Cerium-Modified Phosphomolybdenum Heteropoly Acid for Selective Oxidation of Methylacrolein to Methacrylic Acid

Abstract

Selective oxidation of methylacrolein (MAL) to methacrylic acid (MAA) is a crucial step in the production of methyl methacrylate from isobutene. Herein, a kind of NH₄⁺-containing Keggin-type phosphomolybdenum heteropoly acid was modified by Ce⁴⁺ as a countercation through a one-pot method for selective oxidation of MAL to MAA. Multiple characterizations including FT-IR, XRD, physical N₂ adsorption and desorption, H₂-TPR, NH₃-TPD, O₂-TPD-MS, and XPS were employed for systematical analysis of physicochemical properties. The effects of cerium content and calcination temperature on the catalytic performance of the as-prepared phosphomolybdenum heteropoly acid were demonstrated in combination with the comprehensive characterization results. It was found that the cerium was doped to replace the H⁺ in phosphomolybdenum heteropoly acid, leading to the modulation of acid properties (both Brønsted and Lewis acid site densities) and redox behavior of molybdenum species.

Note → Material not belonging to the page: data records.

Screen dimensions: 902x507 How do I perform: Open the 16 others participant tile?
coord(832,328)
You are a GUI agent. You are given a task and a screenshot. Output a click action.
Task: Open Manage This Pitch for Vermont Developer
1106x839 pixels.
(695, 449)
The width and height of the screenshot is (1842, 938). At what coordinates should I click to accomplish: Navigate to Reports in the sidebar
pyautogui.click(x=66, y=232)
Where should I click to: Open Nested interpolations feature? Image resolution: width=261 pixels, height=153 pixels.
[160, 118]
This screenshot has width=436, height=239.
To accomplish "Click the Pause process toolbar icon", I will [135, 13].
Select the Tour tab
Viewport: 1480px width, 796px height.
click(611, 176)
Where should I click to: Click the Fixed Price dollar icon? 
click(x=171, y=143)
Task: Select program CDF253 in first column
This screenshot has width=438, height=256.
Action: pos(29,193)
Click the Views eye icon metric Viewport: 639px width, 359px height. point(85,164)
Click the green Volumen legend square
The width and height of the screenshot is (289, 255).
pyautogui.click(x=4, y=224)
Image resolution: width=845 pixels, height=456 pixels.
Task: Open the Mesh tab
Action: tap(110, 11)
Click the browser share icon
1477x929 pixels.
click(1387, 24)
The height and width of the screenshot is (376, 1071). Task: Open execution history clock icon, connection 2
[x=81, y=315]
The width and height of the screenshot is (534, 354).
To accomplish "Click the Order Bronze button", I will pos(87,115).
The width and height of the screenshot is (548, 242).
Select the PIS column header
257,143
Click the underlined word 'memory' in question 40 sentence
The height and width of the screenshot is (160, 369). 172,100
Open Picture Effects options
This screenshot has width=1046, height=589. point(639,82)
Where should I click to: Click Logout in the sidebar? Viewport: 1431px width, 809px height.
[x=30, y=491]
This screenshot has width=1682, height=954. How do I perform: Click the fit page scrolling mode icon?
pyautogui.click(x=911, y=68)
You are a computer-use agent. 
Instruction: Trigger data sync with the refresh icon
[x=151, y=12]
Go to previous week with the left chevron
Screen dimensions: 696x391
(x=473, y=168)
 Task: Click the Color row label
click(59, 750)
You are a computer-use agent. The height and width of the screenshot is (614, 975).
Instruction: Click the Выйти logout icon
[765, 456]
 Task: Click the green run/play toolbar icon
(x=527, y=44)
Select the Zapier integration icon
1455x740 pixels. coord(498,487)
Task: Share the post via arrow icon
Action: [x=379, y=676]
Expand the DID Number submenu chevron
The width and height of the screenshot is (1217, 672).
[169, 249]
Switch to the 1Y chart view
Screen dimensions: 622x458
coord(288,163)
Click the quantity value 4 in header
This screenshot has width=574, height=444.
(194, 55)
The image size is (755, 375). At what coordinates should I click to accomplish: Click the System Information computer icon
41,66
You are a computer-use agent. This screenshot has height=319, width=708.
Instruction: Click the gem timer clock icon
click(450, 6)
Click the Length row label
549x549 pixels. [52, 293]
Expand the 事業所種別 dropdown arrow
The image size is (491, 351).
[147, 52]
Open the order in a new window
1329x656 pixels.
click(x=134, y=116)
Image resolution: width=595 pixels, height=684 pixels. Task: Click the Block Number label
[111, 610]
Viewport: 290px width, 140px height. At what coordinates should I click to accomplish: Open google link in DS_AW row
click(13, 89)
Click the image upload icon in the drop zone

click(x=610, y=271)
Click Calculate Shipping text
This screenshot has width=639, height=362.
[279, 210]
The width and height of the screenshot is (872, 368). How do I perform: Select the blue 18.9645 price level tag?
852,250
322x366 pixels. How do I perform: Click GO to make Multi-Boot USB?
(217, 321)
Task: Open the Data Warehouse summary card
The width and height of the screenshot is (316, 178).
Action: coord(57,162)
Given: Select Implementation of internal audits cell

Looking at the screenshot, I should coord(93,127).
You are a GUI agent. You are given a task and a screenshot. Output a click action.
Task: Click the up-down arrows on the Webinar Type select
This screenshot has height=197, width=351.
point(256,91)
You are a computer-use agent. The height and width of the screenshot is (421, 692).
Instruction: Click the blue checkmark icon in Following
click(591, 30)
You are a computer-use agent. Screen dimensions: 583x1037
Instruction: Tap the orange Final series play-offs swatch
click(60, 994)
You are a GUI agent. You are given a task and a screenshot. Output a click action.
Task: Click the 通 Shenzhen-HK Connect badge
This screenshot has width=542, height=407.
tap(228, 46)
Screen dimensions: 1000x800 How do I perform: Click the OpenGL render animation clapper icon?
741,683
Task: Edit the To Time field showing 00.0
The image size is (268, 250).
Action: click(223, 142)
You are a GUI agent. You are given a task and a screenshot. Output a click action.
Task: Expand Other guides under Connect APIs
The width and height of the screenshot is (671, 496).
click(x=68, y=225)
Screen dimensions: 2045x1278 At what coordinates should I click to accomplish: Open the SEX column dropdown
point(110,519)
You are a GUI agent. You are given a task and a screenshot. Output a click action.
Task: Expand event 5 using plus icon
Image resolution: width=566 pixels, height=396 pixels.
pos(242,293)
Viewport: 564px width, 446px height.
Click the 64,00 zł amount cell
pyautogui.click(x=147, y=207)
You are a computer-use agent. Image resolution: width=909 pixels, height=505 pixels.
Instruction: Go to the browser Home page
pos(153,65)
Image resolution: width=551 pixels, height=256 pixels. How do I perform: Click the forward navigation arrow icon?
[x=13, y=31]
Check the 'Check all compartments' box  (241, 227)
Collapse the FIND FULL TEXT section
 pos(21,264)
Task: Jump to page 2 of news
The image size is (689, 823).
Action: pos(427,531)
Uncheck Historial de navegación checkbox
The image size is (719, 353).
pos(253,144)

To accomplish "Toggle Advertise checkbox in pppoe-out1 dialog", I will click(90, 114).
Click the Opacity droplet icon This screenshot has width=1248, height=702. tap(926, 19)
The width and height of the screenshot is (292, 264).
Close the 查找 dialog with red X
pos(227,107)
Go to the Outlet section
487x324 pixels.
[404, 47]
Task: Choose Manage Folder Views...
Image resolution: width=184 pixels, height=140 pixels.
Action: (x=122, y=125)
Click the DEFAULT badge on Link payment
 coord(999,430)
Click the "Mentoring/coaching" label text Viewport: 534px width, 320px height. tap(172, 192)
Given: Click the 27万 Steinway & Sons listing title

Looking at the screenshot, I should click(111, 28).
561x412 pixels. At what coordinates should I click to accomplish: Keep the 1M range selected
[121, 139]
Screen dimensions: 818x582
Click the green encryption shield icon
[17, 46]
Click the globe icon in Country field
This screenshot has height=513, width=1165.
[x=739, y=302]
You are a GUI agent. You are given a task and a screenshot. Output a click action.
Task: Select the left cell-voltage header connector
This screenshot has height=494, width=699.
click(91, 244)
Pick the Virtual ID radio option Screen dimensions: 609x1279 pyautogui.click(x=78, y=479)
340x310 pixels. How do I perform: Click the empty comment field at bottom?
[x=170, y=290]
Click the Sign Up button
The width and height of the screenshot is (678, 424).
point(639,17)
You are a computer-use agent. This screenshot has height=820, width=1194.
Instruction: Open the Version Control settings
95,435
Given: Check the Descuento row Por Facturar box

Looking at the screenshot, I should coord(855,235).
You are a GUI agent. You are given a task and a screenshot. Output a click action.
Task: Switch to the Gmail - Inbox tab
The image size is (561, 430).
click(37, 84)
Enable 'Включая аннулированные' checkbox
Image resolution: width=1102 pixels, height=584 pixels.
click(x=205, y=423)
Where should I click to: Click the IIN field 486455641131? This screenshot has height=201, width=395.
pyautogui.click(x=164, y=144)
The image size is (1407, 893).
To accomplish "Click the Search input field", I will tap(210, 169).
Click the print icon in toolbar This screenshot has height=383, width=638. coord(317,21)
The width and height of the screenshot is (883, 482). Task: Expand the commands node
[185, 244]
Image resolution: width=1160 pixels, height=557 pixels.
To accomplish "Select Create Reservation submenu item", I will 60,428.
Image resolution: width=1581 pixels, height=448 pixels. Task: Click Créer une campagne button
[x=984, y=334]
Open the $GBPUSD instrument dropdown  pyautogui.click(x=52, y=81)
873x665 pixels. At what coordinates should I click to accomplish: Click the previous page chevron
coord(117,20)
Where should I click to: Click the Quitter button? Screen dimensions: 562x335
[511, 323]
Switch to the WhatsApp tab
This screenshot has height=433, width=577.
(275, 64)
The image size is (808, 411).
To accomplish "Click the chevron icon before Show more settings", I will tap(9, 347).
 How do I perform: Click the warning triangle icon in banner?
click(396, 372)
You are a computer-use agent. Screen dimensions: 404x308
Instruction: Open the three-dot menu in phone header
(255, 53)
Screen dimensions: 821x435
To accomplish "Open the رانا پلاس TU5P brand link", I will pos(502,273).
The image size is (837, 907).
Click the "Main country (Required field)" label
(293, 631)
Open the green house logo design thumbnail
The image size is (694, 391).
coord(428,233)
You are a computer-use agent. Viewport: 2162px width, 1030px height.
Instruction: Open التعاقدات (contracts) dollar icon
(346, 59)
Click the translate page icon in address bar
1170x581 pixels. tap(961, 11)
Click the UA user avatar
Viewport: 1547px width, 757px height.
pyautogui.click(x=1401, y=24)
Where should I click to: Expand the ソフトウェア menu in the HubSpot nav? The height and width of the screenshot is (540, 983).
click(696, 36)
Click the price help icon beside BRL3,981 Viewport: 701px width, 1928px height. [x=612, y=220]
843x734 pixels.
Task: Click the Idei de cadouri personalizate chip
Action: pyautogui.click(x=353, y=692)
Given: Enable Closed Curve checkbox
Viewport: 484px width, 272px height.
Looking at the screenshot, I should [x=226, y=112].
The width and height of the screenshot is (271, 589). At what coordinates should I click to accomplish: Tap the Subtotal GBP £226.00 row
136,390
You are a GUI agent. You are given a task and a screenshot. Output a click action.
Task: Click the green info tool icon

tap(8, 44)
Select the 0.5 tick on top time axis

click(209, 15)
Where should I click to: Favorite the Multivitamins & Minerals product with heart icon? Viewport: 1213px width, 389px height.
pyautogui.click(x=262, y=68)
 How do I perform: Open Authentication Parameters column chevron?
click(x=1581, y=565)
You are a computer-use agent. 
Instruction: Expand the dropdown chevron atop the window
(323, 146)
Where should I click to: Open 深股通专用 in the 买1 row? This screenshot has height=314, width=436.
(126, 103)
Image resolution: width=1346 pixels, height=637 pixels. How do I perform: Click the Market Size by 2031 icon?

Specifically, the MAA yield and selectivity showed a linear relationship with the reduction capability of Mo⁶⁺ to Mo⁵⁺ and strong acid site density, respectively. As a result, the MAA yield could reach up to 50% with MAA selectivity of 61% on the modified catalyst, which was enhanced by 14% and 15%, respectively, compared with the pristine one.